Study text:
^^^^^^^^
---
title: "AI Training - Tutoriel - Entraîner un modèle PyTorch et l'exporter au format ONNX (EN)"
description: "Comment entraîner et exporter un modèle de classification d'images au format ONNX avec AI Training"
url: https://docs.ovhcloud.com/fr/guides/public-cloud/ai-machine-learning/ai-training-train-pytorch-model-export-onnx
lang: fr
lastUpdated: 2025-06-27
---
# AI Training - Tutoriel - Entraîner un modèle PyTorch et l'exporter au format ONNX (EN)

## Objective

The aim of this tutorial is to show you how to train a custom PyTorch model and export it into **ONNX** ([Open Neural Network Exchange](https://onnx.ai/)) format.

The goal is to train your own image classification model on the famous [MNIST](http://yann.lecun.com/exdb/mnist/) dataset. At the end of the model training, it will be is saved in PyTorch format (`.pt`) and then transformed into ONNX.

Exporting your model in ONNX format allows you to **optimize the inference** of a Machine Learning model.

## Requirements

- A Public Cloud project created.
- The ovhai CLI interface installed on your system (more information [here](/fr/guides/public-cloud/ai-machine-learning/ai-cli-install-client.md)).
- [Docker](https://www.docker.com/get-started) installed and configured to build images.
^^^^^^^^
Entries provided:
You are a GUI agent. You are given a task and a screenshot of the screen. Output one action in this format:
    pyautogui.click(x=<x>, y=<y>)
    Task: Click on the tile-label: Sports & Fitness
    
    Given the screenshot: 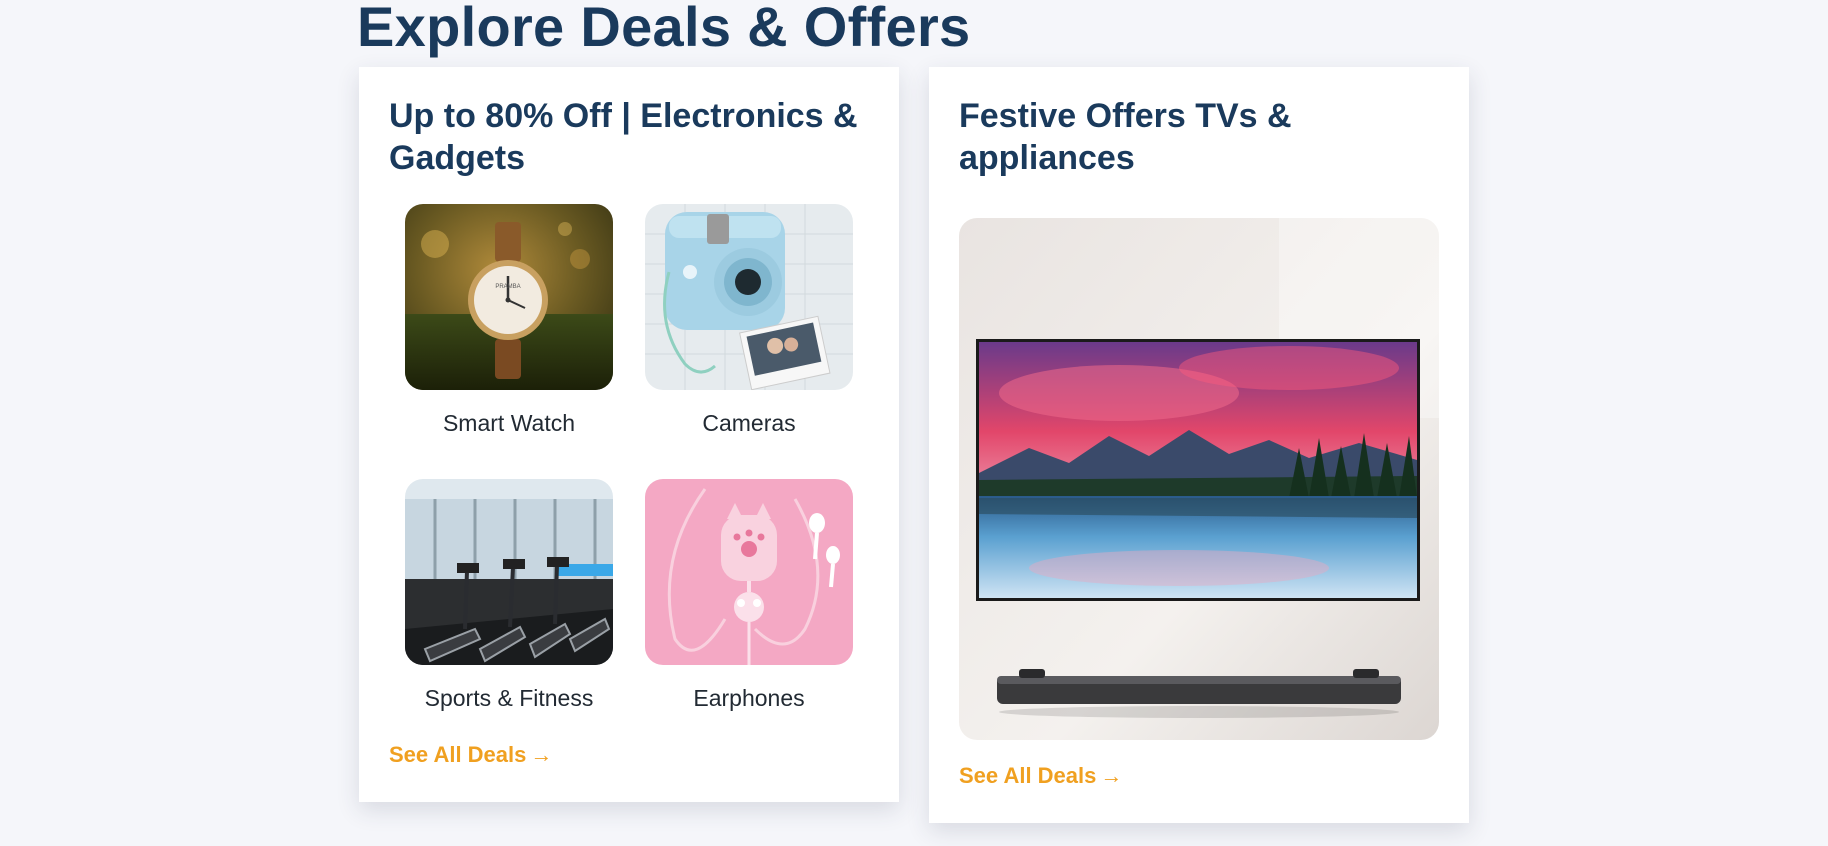 What is the action you would take?
    pyautogui.click(x=509, y=698)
^^^^^^^^
Summarize the tutorial in two sentences. Work from the tutorial alone and not from the material.

Task answer: The tutorial shows how to train a custom PyTorch image classification model on the MNIST dataset, save it in PyTorch format (.pt), and then export it to ONNX format to optimize inference. It requires a Public Cloud project, the ovhai CLI installed, and Docker installed and configured to build images.